- Task -
Set down, exactly and with nothing added, the lines running from the one that holds "Viewport: 1024px width, 576px height." to the final line of the records. Pictures stay out of the copy.

- Material to process -
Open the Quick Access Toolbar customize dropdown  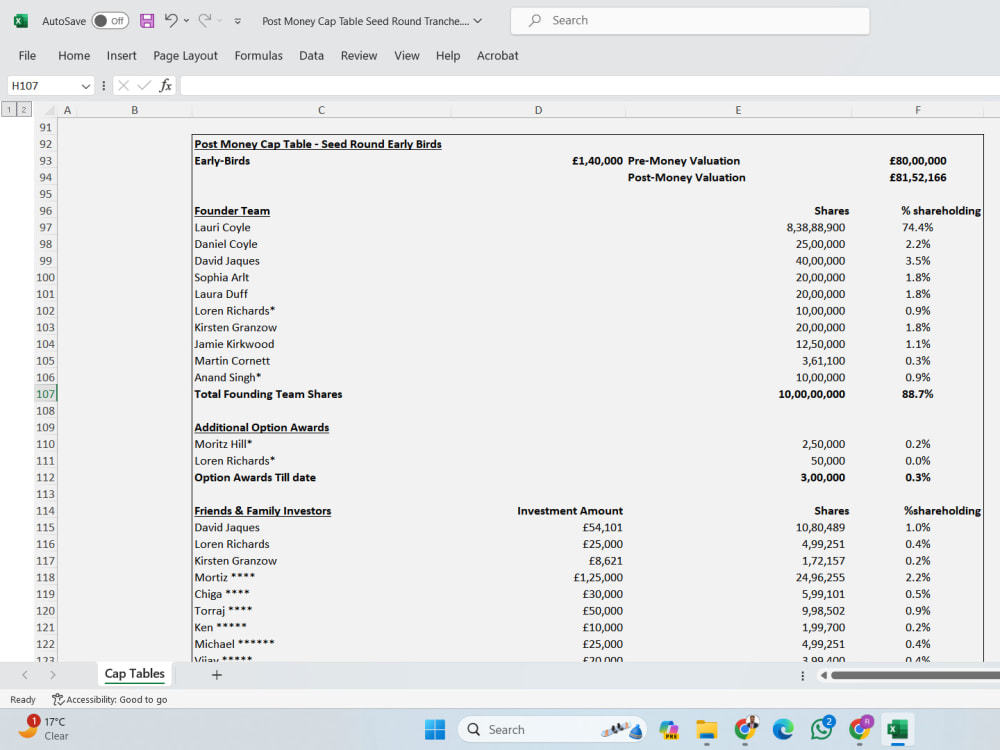point(237,20)
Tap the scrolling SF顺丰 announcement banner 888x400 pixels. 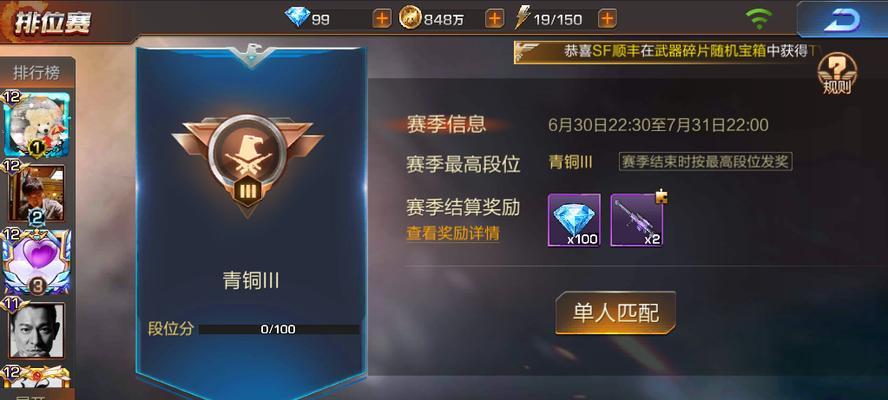pos(668,52)
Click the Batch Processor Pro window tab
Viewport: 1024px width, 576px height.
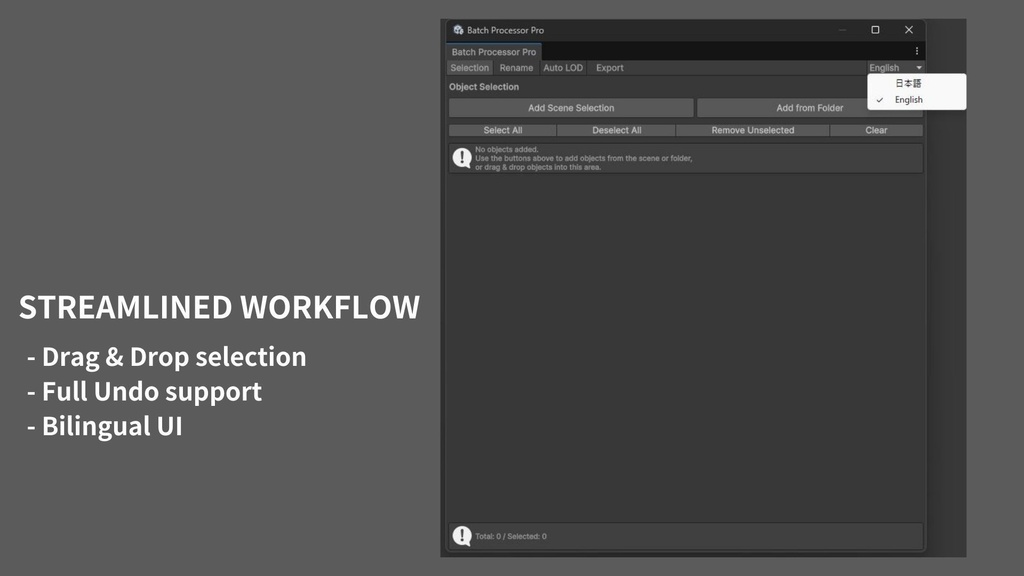click(x=493, y=51)
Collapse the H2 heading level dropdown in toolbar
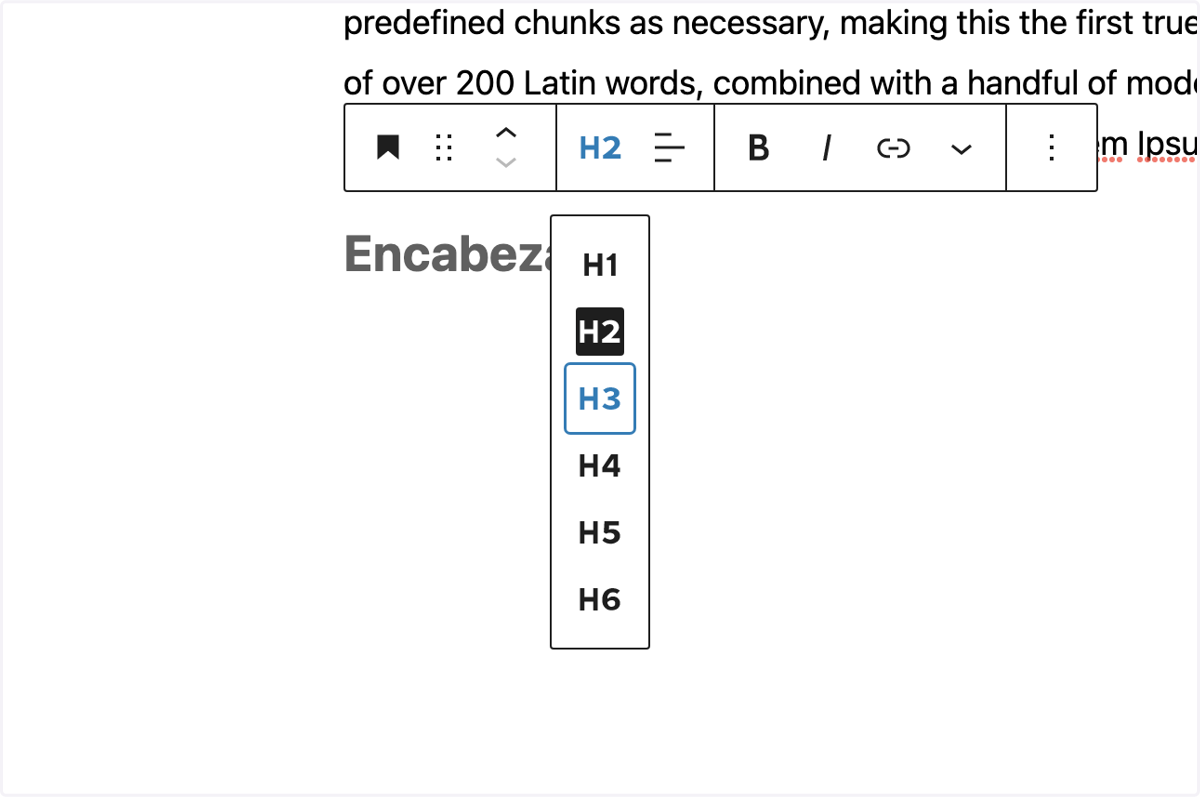 point(600,148)
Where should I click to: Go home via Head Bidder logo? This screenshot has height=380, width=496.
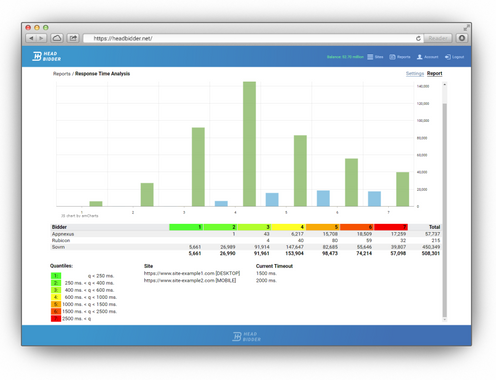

- Written response -
Viewport: 1024px width, 576px height.
click(x=493, y=51)
Collapse the H2 heading level dropdown in toolbar
 point(600,148)
Where should I click to: Go home via Head Bidder logo? This screenshot has height=380, width=496.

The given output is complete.